Non sapevo che fare. Fermarmi a mangiare? Fare il pieno e proseguire fino a Tucson per rivelare le mie ultime scoperte alla Cercatrice?
Il pensiero mi nauseò al punto da farmi digrignare i denti, mentre il mio stomaco vuoto sussultava. Di scatto affondai il piede sul freno, inchiodando. Per fortuna nessuno mi tamponò. Non trovai neanche qualcuno disposto a fermarsi per prestarmi aiuto o ascolto. In quel momento l'autostrada era vuota. Il sole batteva sull'asfalto e lo faceva brillare, quasi cancellandolo.
Era sbagliato considerare tradimento l'idea di proseguire lungo il mio percorso giusto e opportuno. Il mio primo linguaggio, il vero linguaggio delle anime, parlato soltanto sul nostro pianeta d'origine, non ha equivalenti per le parole «tradimento» e «traditore». E nemmeno per «lealtà»: concetto insensato, poiché il suo contrario non esiste.
Tuttavia al pensiero della Cercatrice mi sentii sprofondare nel senso di colpa.

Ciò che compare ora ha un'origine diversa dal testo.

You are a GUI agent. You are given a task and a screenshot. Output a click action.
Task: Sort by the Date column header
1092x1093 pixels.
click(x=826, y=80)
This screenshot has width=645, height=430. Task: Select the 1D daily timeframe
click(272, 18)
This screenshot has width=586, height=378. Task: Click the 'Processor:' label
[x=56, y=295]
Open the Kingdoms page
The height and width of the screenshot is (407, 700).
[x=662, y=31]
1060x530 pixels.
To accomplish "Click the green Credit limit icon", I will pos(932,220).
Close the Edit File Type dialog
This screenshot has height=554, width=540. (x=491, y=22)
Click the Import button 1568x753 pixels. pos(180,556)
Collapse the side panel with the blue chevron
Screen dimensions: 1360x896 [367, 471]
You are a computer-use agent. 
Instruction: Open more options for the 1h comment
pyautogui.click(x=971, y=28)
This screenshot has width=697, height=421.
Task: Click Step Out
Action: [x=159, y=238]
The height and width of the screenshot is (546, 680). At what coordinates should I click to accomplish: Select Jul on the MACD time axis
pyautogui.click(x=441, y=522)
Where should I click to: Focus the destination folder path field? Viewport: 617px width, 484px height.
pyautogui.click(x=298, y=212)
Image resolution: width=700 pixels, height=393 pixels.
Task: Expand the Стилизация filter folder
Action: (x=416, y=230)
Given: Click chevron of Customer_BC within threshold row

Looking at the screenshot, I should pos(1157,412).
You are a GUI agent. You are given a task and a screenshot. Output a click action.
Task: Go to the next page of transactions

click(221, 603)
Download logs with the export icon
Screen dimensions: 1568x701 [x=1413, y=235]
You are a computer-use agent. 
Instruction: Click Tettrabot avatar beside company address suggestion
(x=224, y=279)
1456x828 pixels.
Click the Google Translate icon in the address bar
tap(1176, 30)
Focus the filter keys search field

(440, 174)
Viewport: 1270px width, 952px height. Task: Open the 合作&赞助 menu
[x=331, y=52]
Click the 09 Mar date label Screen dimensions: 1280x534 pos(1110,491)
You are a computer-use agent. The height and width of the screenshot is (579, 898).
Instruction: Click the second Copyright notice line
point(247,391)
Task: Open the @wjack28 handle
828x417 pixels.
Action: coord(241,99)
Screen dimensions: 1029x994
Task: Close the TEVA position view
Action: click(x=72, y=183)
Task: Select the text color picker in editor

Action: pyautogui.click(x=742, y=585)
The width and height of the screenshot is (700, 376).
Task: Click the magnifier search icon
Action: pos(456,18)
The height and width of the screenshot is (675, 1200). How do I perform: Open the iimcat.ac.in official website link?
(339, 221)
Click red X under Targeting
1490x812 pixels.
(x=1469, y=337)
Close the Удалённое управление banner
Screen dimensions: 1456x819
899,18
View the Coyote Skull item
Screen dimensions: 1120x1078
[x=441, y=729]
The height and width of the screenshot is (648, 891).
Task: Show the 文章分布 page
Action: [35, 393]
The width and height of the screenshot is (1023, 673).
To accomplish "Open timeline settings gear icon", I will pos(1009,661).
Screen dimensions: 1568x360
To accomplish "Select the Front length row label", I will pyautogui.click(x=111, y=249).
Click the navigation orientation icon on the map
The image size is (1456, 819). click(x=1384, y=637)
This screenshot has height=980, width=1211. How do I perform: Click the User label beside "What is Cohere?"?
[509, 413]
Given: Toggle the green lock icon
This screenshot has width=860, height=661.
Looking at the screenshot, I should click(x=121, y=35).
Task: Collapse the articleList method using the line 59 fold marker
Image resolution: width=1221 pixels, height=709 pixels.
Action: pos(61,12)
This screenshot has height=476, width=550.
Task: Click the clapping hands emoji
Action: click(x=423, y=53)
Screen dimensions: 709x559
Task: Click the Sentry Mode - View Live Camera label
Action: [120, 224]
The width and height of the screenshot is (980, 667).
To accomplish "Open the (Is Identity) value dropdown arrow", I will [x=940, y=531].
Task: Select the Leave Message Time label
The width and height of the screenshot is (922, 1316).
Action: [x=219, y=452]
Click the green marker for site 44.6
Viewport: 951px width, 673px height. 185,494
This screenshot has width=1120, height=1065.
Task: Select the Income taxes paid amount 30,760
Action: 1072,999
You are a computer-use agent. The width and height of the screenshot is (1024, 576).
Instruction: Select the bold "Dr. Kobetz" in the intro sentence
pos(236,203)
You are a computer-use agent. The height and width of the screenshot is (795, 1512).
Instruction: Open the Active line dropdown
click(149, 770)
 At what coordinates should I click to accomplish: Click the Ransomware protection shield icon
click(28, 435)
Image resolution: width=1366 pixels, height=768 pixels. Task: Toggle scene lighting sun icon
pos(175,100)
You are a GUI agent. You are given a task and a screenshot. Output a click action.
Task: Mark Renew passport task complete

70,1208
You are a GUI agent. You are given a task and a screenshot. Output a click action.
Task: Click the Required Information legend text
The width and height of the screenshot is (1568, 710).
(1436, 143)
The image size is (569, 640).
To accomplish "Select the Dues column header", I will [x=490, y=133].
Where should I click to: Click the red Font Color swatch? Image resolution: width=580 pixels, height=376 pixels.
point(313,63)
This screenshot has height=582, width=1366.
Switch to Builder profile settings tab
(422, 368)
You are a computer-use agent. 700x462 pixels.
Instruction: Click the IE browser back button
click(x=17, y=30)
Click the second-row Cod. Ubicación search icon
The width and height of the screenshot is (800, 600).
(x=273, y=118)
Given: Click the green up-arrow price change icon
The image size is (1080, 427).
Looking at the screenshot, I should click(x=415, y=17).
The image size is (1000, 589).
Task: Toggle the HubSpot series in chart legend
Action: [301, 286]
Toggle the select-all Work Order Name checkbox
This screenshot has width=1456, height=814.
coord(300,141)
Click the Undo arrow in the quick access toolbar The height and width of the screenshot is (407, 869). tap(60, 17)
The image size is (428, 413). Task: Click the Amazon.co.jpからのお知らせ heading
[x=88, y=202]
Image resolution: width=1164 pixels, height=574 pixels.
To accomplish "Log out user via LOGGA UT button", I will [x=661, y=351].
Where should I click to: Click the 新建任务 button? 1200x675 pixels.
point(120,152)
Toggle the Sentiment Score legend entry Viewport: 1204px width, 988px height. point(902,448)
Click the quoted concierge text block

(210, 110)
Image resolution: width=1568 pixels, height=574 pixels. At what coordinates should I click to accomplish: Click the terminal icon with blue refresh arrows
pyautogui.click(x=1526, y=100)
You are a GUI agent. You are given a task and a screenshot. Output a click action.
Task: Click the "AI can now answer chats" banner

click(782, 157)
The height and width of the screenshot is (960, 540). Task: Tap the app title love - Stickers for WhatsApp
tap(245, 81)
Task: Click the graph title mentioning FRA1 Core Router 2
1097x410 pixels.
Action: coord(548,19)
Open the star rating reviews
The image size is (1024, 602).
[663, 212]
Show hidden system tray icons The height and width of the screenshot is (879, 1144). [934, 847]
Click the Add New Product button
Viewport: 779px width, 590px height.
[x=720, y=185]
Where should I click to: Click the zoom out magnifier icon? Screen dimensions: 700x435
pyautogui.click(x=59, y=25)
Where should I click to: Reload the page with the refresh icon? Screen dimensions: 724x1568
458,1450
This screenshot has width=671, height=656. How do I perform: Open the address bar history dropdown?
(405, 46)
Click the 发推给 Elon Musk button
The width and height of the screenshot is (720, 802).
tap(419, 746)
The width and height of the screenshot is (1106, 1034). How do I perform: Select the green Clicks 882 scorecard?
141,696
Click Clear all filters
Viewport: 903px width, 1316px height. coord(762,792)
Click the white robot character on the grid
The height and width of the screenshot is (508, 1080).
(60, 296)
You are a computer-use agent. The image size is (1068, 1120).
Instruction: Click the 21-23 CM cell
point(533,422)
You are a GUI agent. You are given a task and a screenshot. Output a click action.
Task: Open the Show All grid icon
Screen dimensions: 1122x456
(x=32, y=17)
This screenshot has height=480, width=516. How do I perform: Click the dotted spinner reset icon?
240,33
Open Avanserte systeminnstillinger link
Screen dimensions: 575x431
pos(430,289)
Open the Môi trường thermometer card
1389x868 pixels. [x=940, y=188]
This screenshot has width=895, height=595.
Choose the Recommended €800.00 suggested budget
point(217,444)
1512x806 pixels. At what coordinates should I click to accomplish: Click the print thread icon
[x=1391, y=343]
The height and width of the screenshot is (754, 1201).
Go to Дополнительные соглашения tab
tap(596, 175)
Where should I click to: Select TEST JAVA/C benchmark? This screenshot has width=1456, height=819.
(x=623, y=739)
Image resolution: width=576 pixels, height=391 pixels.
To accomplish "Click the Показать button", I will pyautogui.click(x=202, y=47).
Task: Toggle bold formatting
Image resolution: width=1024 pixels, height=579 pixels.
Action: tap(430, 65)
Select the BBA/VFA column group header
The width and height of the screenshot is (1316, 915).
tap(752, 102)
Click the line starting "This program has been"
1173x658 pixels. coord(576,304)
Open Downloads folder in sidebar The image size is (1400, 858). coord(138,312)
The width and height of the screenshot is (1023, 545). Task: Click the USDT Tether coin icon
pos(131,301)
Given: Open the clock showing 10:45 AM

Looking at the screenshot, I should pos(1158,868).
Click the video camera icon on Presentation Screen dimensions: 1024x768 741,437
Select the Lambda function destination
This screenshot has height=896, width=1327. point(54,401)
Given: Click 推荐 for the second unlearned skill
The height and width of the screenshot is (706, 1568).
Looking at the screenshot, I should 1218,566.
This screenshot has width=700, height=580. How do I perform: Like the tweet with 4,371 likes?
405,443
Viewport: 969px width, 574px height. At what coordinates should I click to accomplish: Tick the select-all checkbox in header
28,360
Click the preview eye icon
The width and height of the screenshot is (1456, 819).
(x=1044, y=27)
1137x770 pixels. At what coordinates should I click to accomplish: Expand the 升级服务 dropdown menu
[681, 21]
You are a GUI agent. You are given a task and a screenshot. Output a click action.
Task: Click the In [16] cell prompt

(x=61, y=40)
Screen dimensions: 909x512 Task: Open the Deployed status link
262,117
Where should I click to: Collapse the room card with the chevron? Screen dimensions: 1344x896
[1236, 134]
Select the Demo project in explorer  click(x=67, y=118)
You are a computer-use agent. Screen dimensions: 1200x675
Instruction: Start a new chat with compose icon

Non avrei dovuto raccontarle ciò che sapevo. "No, perché?" Risposi al mio pensiero con cattiveria. Se mi fossi fermata ad ascoltare le proposte seducenti della mia ospite, sarei diventata una traditrice. Impossibile. Ero un'anima.
Eppure conoscevo i miei desideri, più potenti e vividi che nelle otto vite precedenti. L'immagine del viso di Jared danzava nei miei occhi chiusi davanti alla luce del sole, non come lo ricordava Melanie, ma come io lo ricordavo nei suoi pensieri. Non era più una visione imposta da Melanie, la sua presenza era quasi impercettibile - immaginai che trattenesse il respiro, come fosse davvero possibile - mentre attendeva che prendessi una decisione.
Non riuscivo a separarmi dai desideri del mio corpo. Erano più miei di quanto li avessi mai percepiti. Chi era a evocarli, io o lui? Era una differenza che aveva ancora senso?
Il sole riflesso nel retrovisore catturò la mia attenzione.
Spostai il piede sull'acceleratore e mi avvicinai lentamente al chiosco ai piedi dell'altura. La scelta da fare era soltanto una.